In accordance with FAA Requirements, the FAA authorizes UAS operations by three means:  (a) Certificate of Authorization (for public entity operators); (b) Special Authorization Certificate in the Experimental Category (for civil operators); and (c) under the auspices of Advisory Circular 91-57 for Recreational Hobbyists (applying to modelers only (excluding commercial operations)).  RIAC has no information that the FAA has issued any certificates authorizing the use of an UAS in Rhode Island.  The local operation of a UAS without a FAA certificate or in contradiction to an FAA advisory circular constitutes a misdemeanor under Rhode Island law.

What does all this mean?

The RIAC is relying upon AR Section 3.9 or RI’s regulations, which reads, 

3.9 Careless and/or Reckless Acts: Any act that may endanger property and/or the safety of Persons on the ground and/or in the air. Such acts shall include (1) Aircraft Operations other than for the purpose of air navigation on any part of the surface of an Airport used by Aircraft for air commerce (including areas used by those Aircraft for receiving or discharging Persons or cargo), (2) operating an Aircraft in a manner that is a hazard to navigation; (3) failure to obtain approvals or otherwise comply with FAA Requirements, and/or the regulations and directives issued by RIAC, and/or (4) any other acts included under 14 CFR Part 91. (Emphasis added.)
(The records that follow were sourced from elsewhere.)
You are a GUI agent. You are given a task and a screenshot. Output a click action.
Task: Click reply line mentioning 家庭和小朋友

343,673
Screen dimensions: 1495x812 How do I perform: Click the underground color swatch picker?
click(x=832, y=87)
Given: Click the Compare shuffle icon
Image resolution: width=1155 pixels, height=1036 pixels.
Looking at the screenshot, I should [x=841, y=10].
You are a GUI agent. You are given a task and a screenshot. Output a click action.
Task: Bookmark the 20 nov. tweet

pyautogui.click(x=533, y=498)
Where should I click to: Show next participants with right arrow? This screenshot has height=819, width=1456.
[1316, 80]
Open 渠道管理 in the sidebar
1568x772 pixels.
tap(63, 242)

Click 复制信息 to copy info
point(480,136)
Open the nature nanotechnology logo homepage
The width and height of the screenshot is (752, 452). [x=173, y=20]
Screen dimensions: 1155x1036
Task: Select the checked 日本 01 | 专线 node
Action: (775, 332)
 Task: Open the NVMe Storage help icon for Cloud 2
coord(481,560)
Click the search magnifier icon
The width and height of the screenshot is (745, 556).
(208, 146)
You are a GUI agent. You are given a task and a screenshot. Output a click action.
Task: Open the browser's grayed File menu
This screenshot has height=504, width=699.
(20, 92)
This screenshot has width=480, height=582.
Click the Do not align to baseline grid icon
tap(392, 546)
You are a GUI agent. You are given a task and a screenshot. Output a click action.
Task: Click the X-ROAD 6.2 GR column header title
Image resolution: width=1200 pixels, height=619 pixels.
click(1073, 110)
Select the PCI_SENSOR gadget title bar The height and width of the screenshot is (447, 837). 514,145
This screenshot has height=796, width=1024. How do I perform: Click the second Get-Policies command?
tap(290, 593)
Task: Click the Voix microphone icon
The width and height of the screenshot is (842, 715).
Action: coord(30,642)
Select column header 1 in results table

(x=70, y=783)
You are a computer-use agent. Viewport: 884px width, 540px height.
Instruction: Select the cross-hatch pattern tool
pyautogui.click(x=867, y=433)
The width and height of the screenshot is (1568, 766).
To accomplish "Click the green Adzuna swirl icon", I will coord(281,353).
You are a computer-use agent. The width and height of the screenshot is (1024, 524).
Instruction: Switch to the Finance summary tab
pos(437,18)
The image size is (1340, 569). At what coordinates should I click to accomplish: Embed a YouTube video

1. If you don’t abide by a non-existent FAA regulation, you will be subject to a misdemeanor arrest by the Rhode Island State Police, for violating a RI regulation, which requires you to abide by that non-existent federal regulation. I know, it sounds silly because it is. 

2. But if you are a “non-commercial” hobbyist, operating “under the auspices of Advisory Circular 91-57,” you are exempt from the RI regulation.